Cos'è la gastroscopia e quando è necessario farla

La gastroscopia è un esame che consente di esaminare lo stato di salute del tubo digerente attraverso un sondino. Vediamo come si esegue e perché

Gastroscopia.jpgLa gastroscopia è un esame diagnostico che viene consigliato in tutti quei casi in cui si sospettino patologie a carico del tubo digerente, ovvero esofago, stomaco e duodeno.


Gastrite, ulcera peptica o duodenale, tumori e altre malattie dell'apparato gastrico possono essere scoperte proprio attraverso questo esame un po' invasivo ma necessario. Vediamo come viene effettuato.

La gastroscopia fa parte di quegli esami detti endoscopici, perché effettuati "dall'interno", cosa che consente di verificare immediatamente "de visu", le condizioni dell'organo da analizzare. Per fare questo si utilizza uno strumento chiamato endoscopio, ovvero un tubicino sottile e flessibile, la cui porzione finale termina con una piccola telecamerina e una lucina, attraverso le quali, in un apposito schermo,vengono proiettate le immagini riprese.
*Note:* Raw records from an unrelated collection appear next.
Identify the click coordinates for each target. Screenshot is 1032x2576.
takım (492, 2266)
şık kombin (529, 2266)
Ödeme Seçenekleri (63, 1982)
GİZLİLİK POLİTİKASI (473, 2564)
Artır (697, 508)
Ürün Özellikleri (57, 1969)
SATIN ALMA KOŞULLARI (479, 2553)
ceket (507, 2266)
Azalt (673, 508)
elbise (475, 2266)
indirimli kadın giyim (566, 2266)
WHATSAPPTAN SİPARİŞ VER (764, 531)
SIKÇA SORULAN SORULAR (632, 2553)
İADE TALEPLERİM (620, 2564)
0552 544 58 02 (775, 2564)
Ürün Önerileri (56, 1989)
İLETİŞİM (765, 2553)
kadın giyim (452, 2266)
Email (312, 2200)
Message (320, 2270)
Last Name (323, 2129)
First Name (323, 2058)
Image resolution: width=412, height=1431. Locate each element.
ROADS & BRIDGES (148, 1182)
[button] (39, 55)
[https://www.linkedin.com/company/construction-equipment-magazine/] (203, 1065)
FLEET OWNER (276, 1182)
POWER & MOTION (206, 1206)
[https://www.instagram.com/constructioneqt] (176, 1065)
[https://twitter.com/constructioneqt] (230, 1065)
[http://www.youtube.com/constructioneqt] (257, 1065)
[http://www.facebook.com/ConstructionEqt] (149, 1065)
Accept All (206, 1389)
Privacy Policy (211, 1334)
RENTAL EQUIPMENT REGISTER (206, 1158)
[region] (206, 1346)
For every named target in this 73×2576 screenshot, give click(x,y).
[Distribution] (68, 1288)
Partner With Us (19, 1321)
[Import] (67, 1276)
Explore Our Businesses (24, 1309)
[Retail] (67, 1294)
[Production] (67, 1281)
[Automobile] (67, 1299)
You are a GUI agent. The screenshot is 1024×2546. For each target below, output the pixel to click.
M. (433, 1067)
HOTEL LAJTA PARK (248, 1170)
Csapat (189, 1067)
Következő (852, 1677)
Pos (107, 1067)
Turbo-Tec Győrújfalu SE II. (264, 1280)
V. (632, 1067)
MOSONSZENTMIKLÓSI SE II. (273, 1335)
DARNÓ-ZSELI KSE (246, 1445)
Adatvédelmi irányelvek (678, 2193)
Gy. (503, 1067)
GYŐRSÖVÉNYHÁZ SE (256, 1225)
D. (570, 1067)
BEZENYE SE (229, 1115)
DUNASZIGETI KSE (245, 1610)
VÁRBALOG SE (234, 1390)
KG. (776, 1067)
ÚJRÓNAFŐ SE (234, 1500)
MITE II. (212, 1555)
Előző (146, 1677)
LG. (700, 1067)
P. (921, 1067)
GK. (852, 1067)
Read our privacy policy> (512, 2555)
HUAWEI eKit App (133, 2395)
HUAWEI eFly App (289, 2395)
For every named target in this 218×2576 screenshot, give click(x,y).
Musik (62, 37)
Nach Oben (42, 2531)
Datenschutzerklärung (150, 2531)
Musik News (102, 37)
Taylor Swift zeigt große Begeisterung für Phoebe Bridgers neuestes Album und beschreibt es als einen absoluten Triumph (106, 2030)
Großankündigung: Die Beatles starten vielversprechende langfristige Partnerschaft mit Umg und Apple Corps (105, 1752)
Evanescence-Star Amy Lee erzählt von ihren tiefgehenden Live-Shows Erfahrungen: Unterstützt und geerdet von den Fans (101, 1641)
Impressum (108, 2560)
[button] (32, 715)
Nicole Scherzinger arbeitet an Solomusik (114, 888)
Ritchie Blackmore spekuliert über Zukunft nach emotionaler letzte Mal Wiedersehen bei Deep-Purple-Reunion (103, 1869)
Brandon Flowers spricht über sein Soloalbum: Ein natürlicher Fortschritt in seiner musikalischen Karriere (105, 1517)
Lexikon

Il sondino è abbastanza sottile (meno di 1 cm), tuttavia, considerando la particolare sensibilità del tubo digerente, per effettuare l'esame senza che si verifichino intoppi e senza conseguenze sul paziente, si preferisce procedere ad una blanda sedazione. Come avviene la gastroscopia? Intanto, la sera prima bisognerà cercare di tenersi leggeri con l'alimentazione, e il giorno della gastroscopia si rimarrà a digiuno. Una volta giunti in ospedale o nello studio del gastroenterologo, si verrà sottoposti ad una sedazione leggera con una soluzione orale che rilasserà la zona dell'apparato digerente e la muscolatura dello stomaco ma senza addormentare il paziente. 


Per mantenere la bocca sempre aperta si applica uno strumento simile a quello usato dai dentisti, dopodiché si passerà ad inserire l'endoscopio facendo sdraiare il paziente su un fianco. Durante questa fase i medici manterranno sotto controllo la pressione sanguigna e il battito cardiaco. L'esame in sé dura non più di 15-20 minuti, non provoca dolore e consente una valutazione completa dello stato di salute del tubo digerente.


Si evidenziano sanguinamenti da ulcera (che attraverso lo stesso sondino si possono curare), tumefazioni, necrosi, accrescimenti anomali, infiammazioni delle mucose (ad esempio in caso di gastrite). Se necessario, durante la gastroscopia si può effettuare anche una biopsia. Una volta concluso l'esame, il paziente ha il tempo di riprendersi e smaltire l'effetto della sedazione, e poi il gastroenterologo gli comunichré l'esito della gastroscopia.


Esiste anche una variante di questo esame, in cui il sondino viene "calato" attraverso il naso e non la bocca, ma non è ancora molto diffuso. A ben vedere, quindi, questo esame non è poi così traumatico come potrebbe apparire, ma soprattutto si rivela utilissimo per scoprire tutte le possibili patologie a carico dello stomaco e del duodeno.